Patients with leiomyosarcoma commonly have a poor outcome, with the clinical course characterized by multiple recurrences. The majority (50% to 75%) of patients die from disease within 2 to 5 years with metastatic spread most commonly to the lungs, often several years following initial diagnosis. In the study by Sexton et al.,11 the prognosis for leiomyosarcoma of the prostate, as for sarcomas of the prostate in general, was not dependent on stage, with the exception of a better prognosis for those men who presented without distant metastases. The only other variable that these authors found to be predictive of a favorable prognosis was complete surgical resection with microscopically negative margins. Optimal treatment requires a multimodal approach rather than surgery alone. They also noted that survival of patients with isolated local recurrences could be prolonged with salvage surgery. In a report of dedifferentiated leiomyosarcomas from all sites, there was one prostate leiomyosarcoma metastatic to the lungs with 36 months’ survival with disease.17
INFLAMMATORY MYOFIBROBLASTIC TUMOR (eFIGS. 16.46 TO 16.61)
A controversial spindle cell lesion arising most commonly in the bladder but rarely also seen in the prostate has been described by a variety of terms in the literature, including pseudosarcomatous fibromyxoid tumor, myofibroblastoma, nodular fasciitis of bladder, pseudosarcomatous myofibroblastic proliferation, inflammatory pseudotumor, and most recently inflammatory myofibroblastic tumor (IMT).18–23 A smaller subset of these lesions occurs following recent transurethral resection for BPH and has been designated postoperative spindle cell nodule.20,22 Although lesions occurring in the setting of prior injury and those arising as de novo prostatic lesions have in the past been considered as separate entities, it is now considered that both are the same lesion. Regardless of whether there is or there is not a prior history of instrumentation, lesions have overlapping morphologic, immunohistochemical, and molecular features and demonstrate the same clinical behavior. Of the two largest series of these lesions, one has designated them as pseudosarcomatous fibromyxoid tumor and the other as IMT. As a result of their morphology and genetic changes, we prefer the designation of IMT.

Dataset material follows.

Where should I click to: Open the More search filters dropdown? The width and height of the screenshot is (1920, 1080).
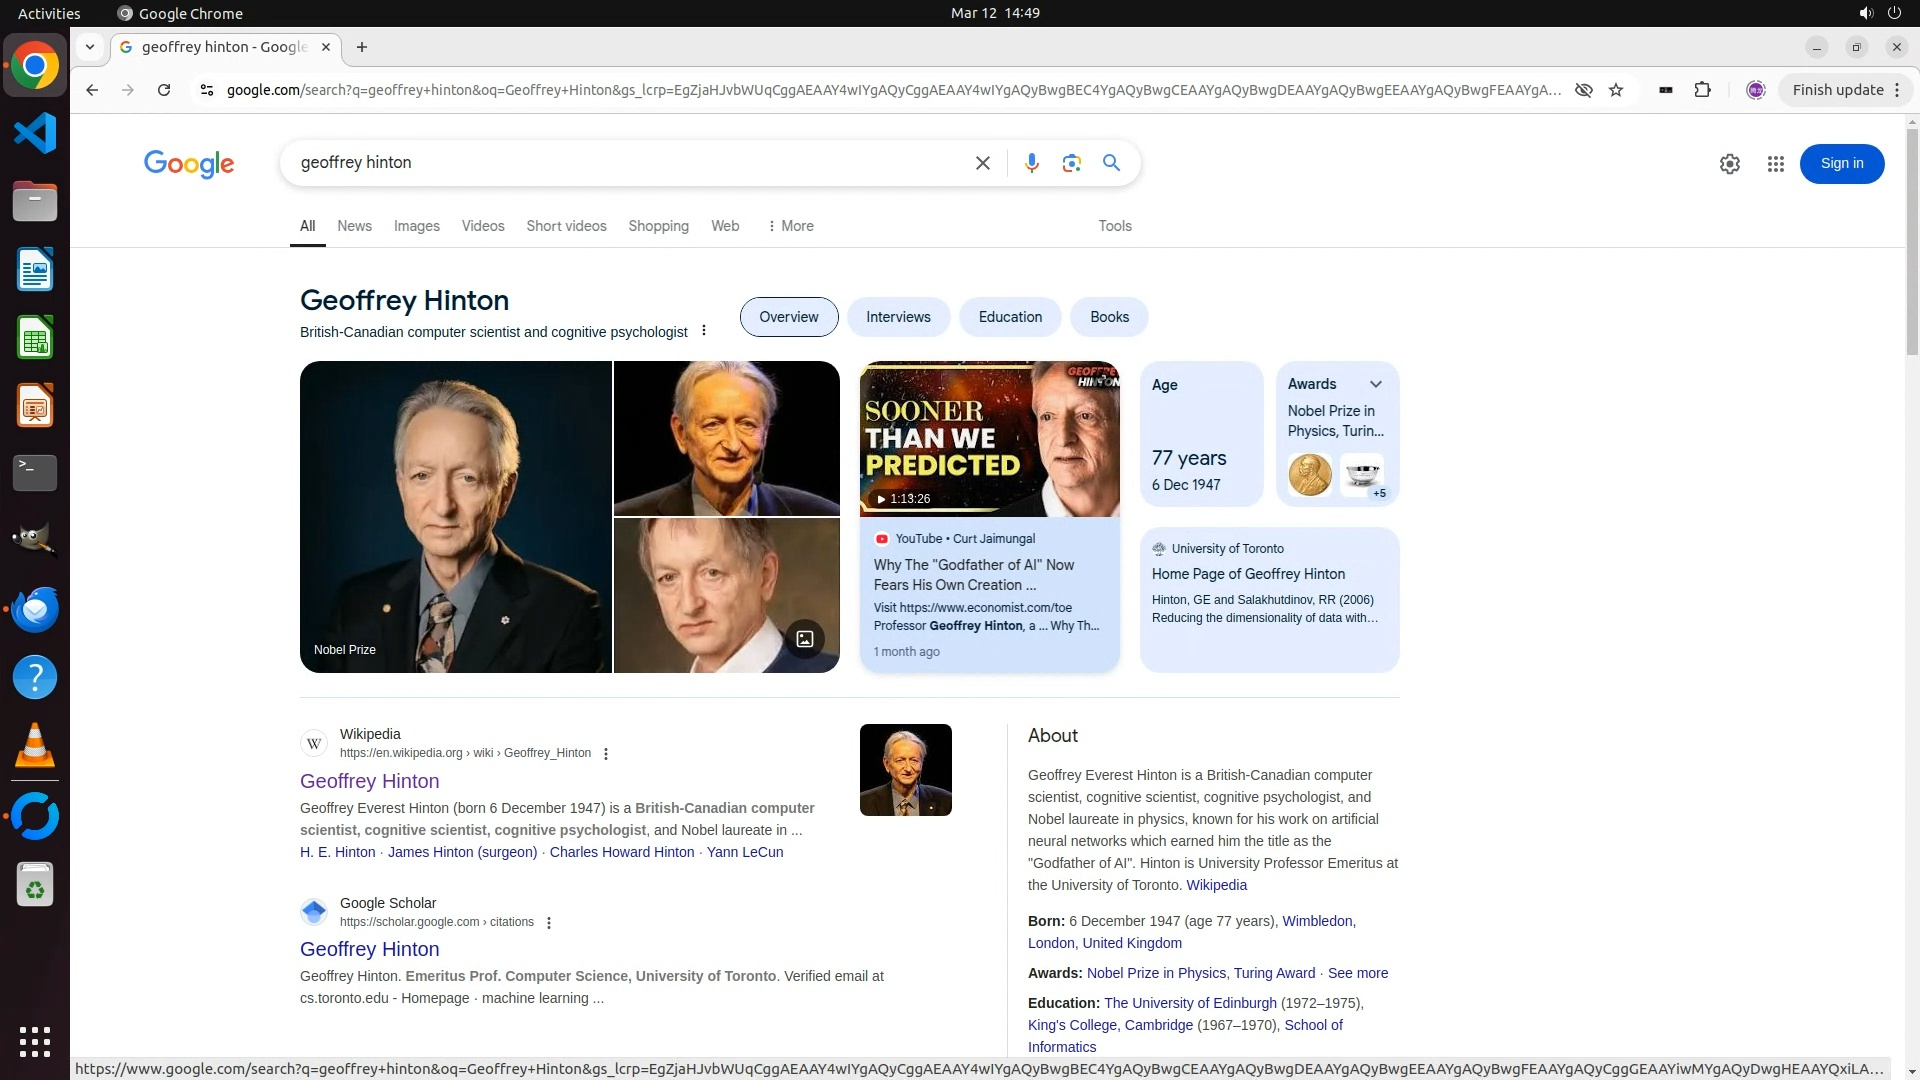click(790, 226)
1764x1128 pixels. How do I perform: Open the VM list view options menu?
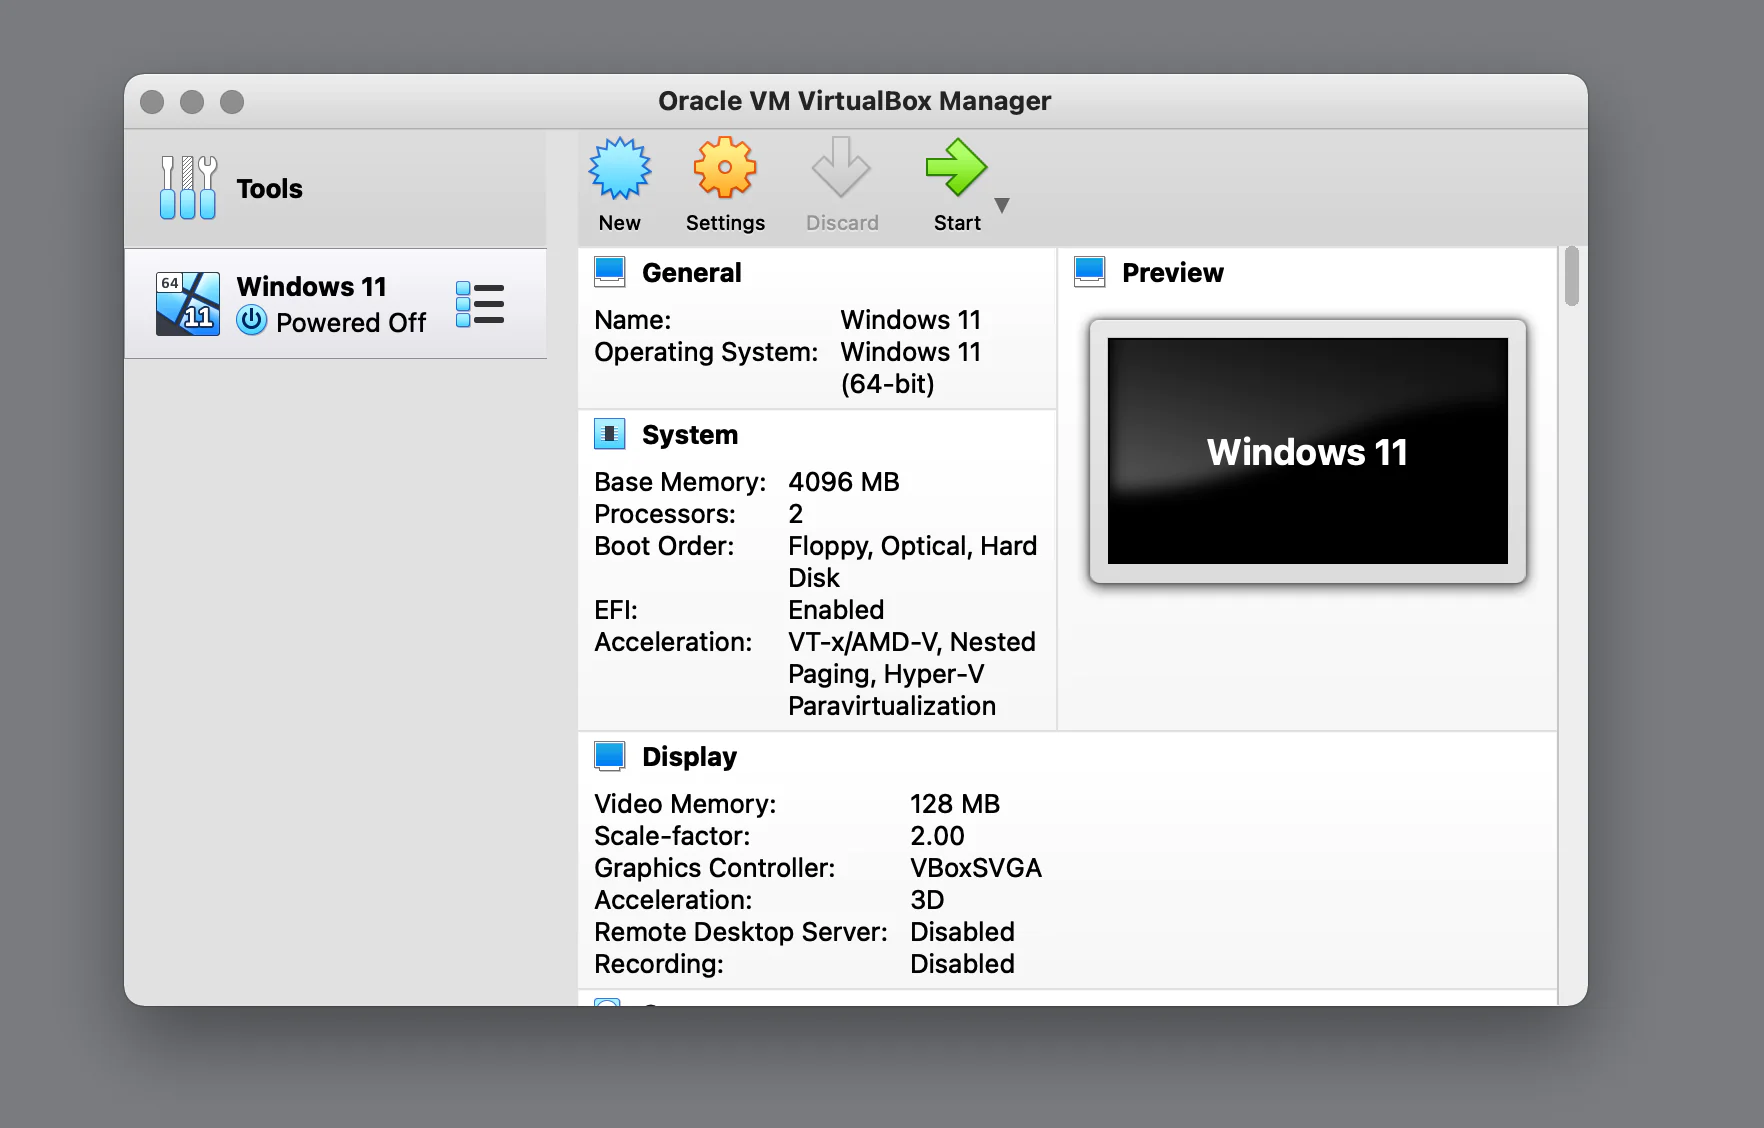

IMTs of the prostate have been reported in men ranging in age from 42 to 67 years, although IMTs within the bladder have been reported in patients between 3 and 86 years of age.19,21 In contrast to many other spindle cell lesions of the prostate, IMTs may be fairly small, with many cases less than 1 cm in size. Other cases may be very large IMTs of the prostate, which are, for the most part, morphologically identical to those found at other sites. Spindle cells may be composed into intersecting fascicles resembling a smooth muscle tumor or appear more haphazard in their distribution (Table 16.2). The spindle cells have abundant eosinophilic to amphophilic long tapering cytoplasm resembling reactive fibroblasts (Fig. 16.15). Nuclei are elongated and uniform, containing delicate chromatin patterns and one or two distinct nucleoli. Occasionally, there may be prominent nucleoli with occasional moderately pleomorphic cells, yet an important distinguishing feature from sarcomas is that nuclei are not hyperchromatic. Prominent myxoid change in sarcomas arising within the prostate is also unusual. There is a scattering of chronic inflammatory cells, which along with the presence of prominent dilated capillaries throughout the lesion, bear some similarities to granulation tissue. Mitotic figures may be variable, ranging from 1 to 25 per 10 high power fields (HPF), yet atypical mitotic figures are not seen.